EXERCISE: Given the entries below, copy each of them out exactly.

Stored data entries:
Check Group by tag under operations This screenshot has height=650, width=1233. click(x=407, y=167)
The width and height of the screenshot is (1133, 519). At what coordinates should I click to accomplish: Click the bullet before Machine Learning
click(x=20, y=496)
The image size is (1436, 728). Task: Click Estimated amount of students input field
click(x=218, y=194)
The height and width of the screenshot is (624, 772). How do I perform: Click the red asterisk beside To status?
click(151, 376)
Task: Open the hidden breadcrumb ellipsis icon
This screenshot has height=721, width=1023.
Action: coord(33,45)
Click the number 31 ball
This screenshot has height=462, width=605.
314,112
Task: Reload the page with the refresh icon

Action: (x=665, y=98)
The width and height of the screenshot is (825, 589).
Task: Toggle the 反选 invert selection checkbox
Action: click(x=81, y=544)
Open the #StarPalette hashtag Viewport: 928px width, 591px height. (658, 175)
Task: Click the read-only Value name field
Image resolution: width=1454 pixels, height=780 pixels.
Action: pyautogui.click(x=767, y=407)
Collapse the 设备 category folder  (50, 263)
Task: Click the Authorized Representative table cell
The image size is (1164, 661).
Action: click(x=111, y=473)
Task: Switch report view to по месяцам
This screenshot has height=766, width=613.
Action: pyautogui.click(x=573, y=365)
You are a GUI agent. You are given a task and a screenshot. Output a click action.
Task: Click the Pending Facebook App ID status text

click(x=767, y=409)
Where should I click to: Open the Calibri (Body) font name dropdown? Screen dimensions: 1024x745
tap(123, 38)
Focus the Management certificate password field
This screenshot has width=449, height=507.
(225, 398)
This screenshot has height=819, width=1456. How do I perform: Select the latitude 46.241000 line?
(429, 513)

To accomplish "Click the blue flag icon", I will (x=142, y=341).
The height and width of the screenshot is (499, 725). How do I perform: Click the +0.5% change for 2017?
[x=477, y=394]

WRITTEN SOLUTION:
Check Group by tag under operations This screenshot has height=650, width=1233. click(x=407, y=167)
The width and height of the screenshot is (1133, 519). At what coordinates should I click to accomplish: Click the bullet before Machine Learning
click(x=20, y=496)
The image size is (1436, 728). Task: Click Estimated amount of students input field
click(x=218, y=194)
The height and width of the screenshot is (624, 772). How do I perform: Click the red asterisk beside To status?
click(151, 376)
Task: Open the hidden breadcrumb ellipsis icon
This screenshot has height=721, width=1023.
Action: coord(33,45)
Click the number 31 ball
This screenshot has height=462, width=605.
314,112
Task: Reload the page with the refresh icon

Action: (x=665, y=98)
The width and height of the screenshot is (825, 589).
Task: Toggle the 反选 invert selection checkbox
Action: click(x=81, y=544)
Open the #StarPalette hashtag Viewport: 928px width, 591px height. (658, 175)
Task: Click the read-only Value name field
Image resolution: width=1454 pixels, height=780 pixels.
Action: pyautogui.click(x=767, y=407)
Collapse the 设备 category folder  (50, 263)
Task: Click the Authorized Representative table cell
The image size is (1164, 661).
Action: click(x=111, y=473)
Task: Switch report view to по месяцам
This screenshot has height=766, width=613.
Action: pyautogui.click(x=573, y=365)
You are a GUI agent. You are given a task and a screenshot. Output a click action.
Task: Click the Pending Facebook App ID status text

click(x=767, y=409)
Where should I click to: Open the Calibri (Body) font name dropdown? Screen dimensions: 1024x745
tap(123, 38)
Focus the Management certificate password field
This screenshot has width=449, height=507.
(225, 398)
This screenshot has height=819, width=1456. How do I perform: Select the latitude 46.241000 line?
(429, 513)

To accomplish "Click the blue flag icon", I will (x=142, y=341).
The height and width of the screenshot is (499, 725). How do I perform: Click the +0.5% change for 2017?
[x=477, y=394]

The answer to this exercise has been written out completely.